C Corresponding authors. Email: 467992759@qq.com; gzutao@263.net

Australian Journal of Chemistry 74(4) 221-229 https://doi.org/10.1071/CH20029
Submitted: 5 February 2020  Accepted: 24 August 2020   Published: 1 October 2020

Abstract

The interactions of two host–guest inclusion complexes comprised of cucurbit[7]uril (Q[7]) and cucurbit[8]uril (Q[8]) with a derivative of toluidine blue O (TB) have been investigated using 1H NMR and fluorescence spectroscopy. The experimental results revealed that the Q[7] host interacts with a TB molecule to form a 1 : 1 inclusion complex and the Q[8] host interacts with two TB guest molecules to form a 1 : 2 inclusion complex. The inclusion of the TB guest molecule within the Q[7] host gave rise to significant fluorescence enhancement, whereas the inclusion of the TB guest molecule within the Q[8] host resulted in significant fluorescence quenching.
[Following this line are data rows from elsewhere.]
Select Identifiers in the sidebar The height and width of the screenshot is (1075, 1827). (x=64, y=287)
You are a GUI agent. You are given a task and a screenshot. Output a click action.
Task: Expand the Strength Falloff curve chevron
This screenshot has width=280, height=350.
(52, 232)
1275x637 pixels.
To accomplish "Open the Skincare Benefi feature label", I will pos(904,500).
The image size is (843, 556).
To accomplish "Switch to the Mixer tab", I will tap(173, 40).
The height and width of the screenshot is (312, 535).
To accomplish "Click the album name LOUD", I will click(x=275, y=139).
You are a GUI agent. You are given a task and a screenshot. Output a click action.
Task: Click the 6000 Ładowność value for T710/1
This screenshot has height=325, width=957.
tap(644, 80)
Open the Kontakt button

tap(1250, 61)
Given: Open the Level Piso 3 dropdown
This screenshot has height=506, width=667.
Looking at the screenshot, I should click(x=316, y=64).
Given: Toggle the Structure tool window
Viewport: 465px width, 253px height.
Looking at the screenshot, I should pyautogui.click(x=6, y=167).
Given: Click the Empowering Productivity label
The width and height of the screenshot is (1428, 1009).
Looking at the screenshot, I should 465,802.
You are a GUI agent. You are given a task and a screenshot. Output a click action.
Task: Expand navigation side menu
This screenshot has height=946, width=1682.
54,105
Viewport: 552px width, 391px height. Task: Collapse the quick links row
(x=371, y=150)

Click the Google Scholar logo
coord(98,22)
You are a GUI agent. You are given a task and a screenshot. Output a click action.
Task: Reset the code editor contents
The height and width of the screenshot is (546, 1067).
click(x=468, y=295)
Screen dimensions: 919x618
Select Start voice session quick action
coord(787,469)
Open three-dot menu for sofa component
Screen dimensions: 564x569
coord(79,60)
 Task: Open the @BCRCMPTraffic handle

Further recognition experiments involving a series of l-α-amino acids revealed that the TB@Q[7] inclusion fluorescence probe exhibits high selectivity for the recognition of phenylalanine via significant fluorescence quenching in an aqueous solution, whereas the TB@Q[8] inclusion fluorescence probe also exhibited high selectivity for phenylalanine recognition via fluorescence enhancement in an aqueous solution.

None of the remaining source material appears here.